▸ DO THIS
Find every line in the entries below that contains the word "agent", matching case exactly, and copy each of those lines.

▸ RECORDS PROVIDED
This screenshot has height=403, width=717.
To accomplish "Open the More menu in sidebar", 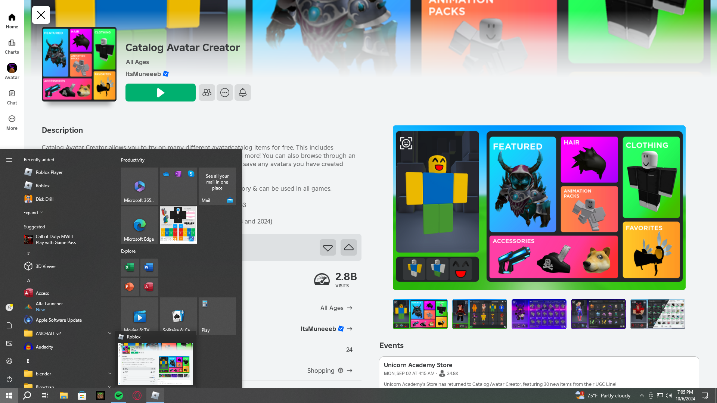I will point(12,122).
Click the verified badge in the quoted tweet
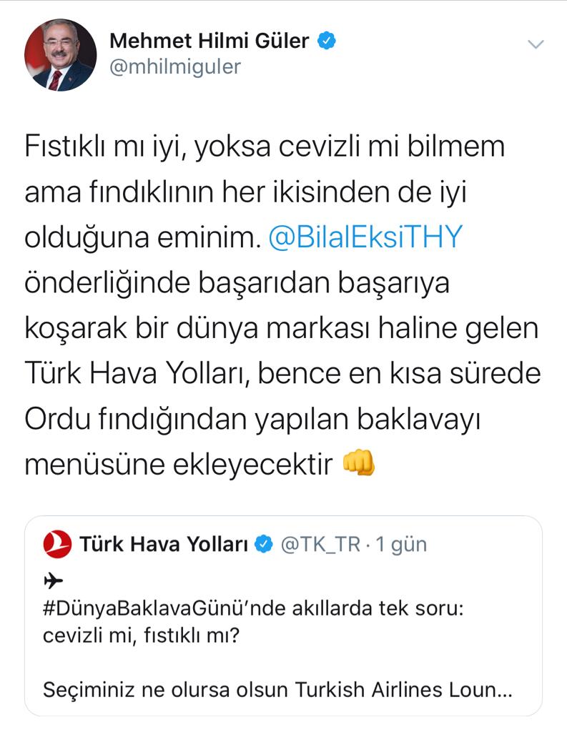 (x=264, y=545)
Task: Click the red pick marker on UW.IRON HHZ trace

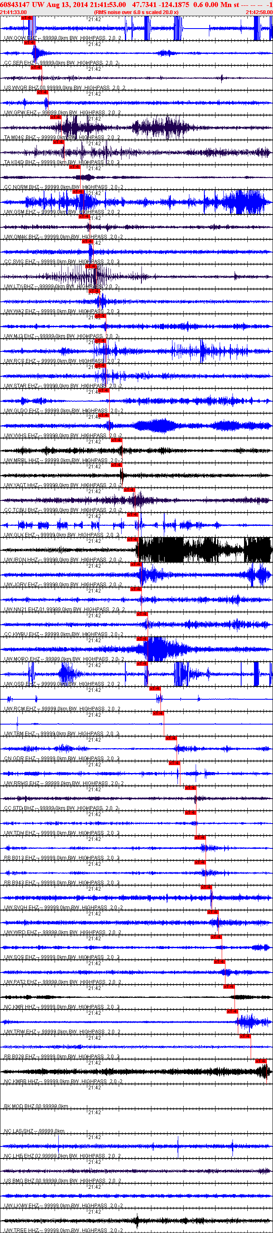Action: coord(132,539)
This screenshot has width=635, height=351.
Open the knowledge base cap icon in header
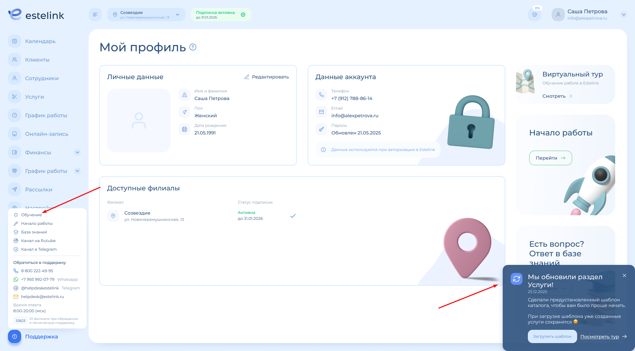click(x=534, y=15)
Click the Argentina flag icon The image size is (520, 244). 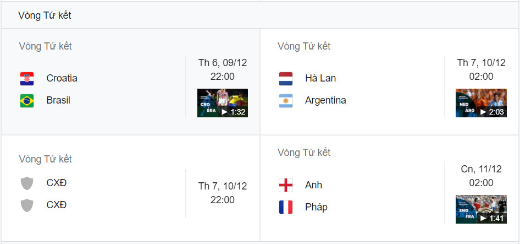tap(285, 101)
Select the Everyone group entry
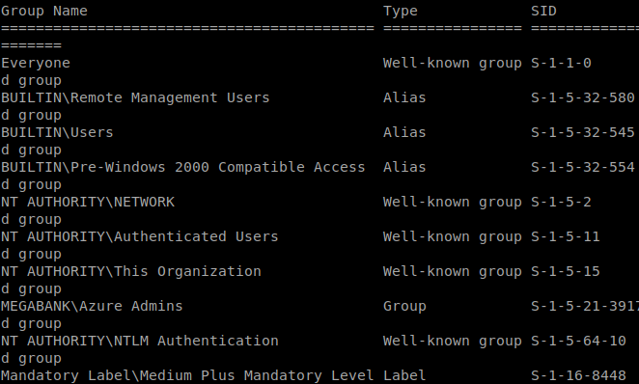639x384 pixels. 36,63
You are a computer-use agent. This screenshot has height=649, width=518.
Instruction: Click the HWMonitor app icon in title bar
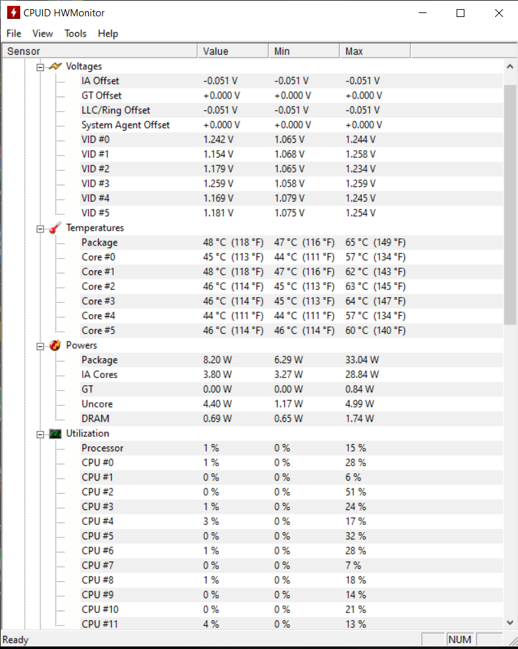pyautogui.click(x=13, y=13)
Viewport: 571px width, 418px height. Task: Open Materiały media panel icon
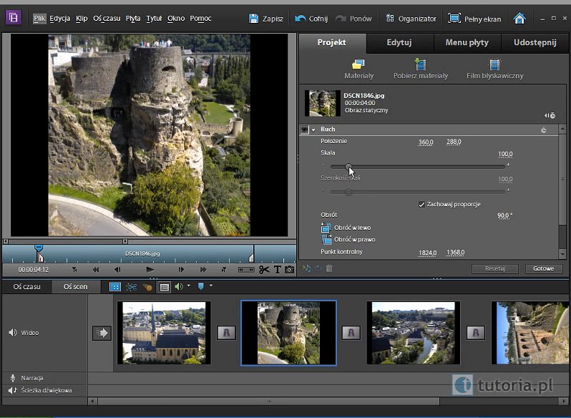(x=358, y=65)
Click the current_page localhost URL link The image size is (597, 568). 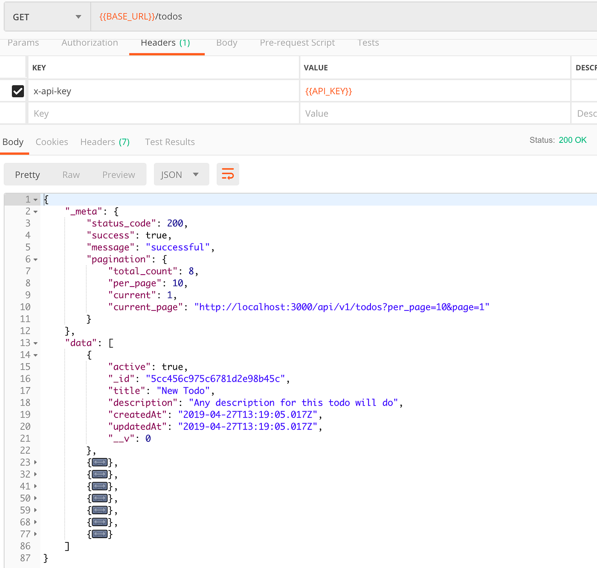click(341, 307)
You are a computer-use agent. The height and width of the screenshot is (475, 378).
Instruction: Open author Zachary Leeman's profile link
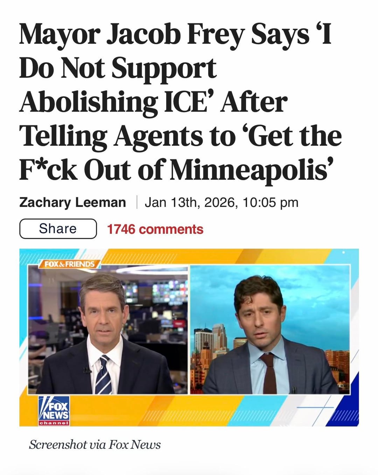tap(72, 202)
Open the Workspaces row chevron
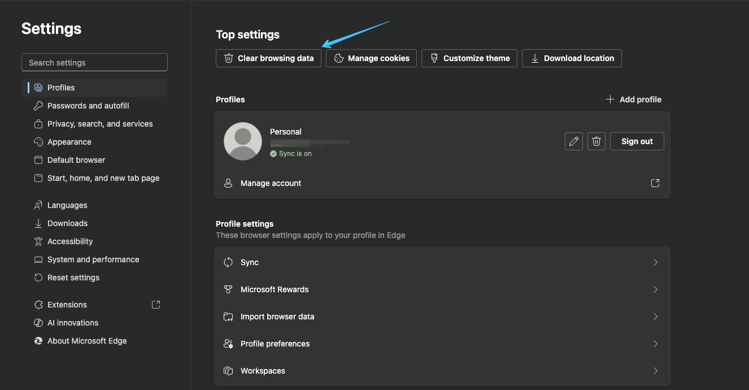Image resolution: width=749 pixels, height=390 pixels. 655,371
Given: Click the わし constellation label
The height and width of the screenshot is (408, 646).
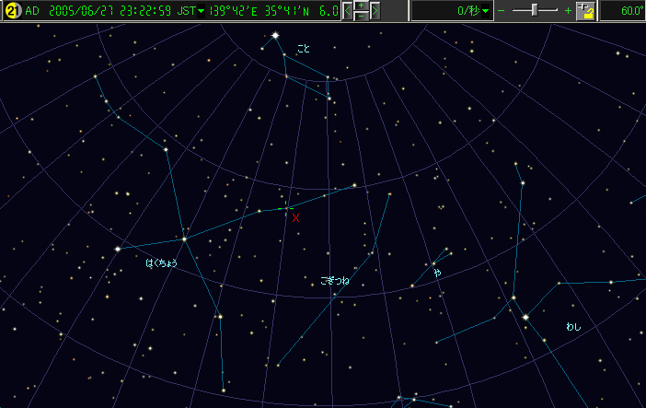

▸ WRITTEN SOLUTION
You are a computer-use agent. This screenshot has height=649, width=518.
You are a computer-use agent. The height and width of the screenshot is (475, 378).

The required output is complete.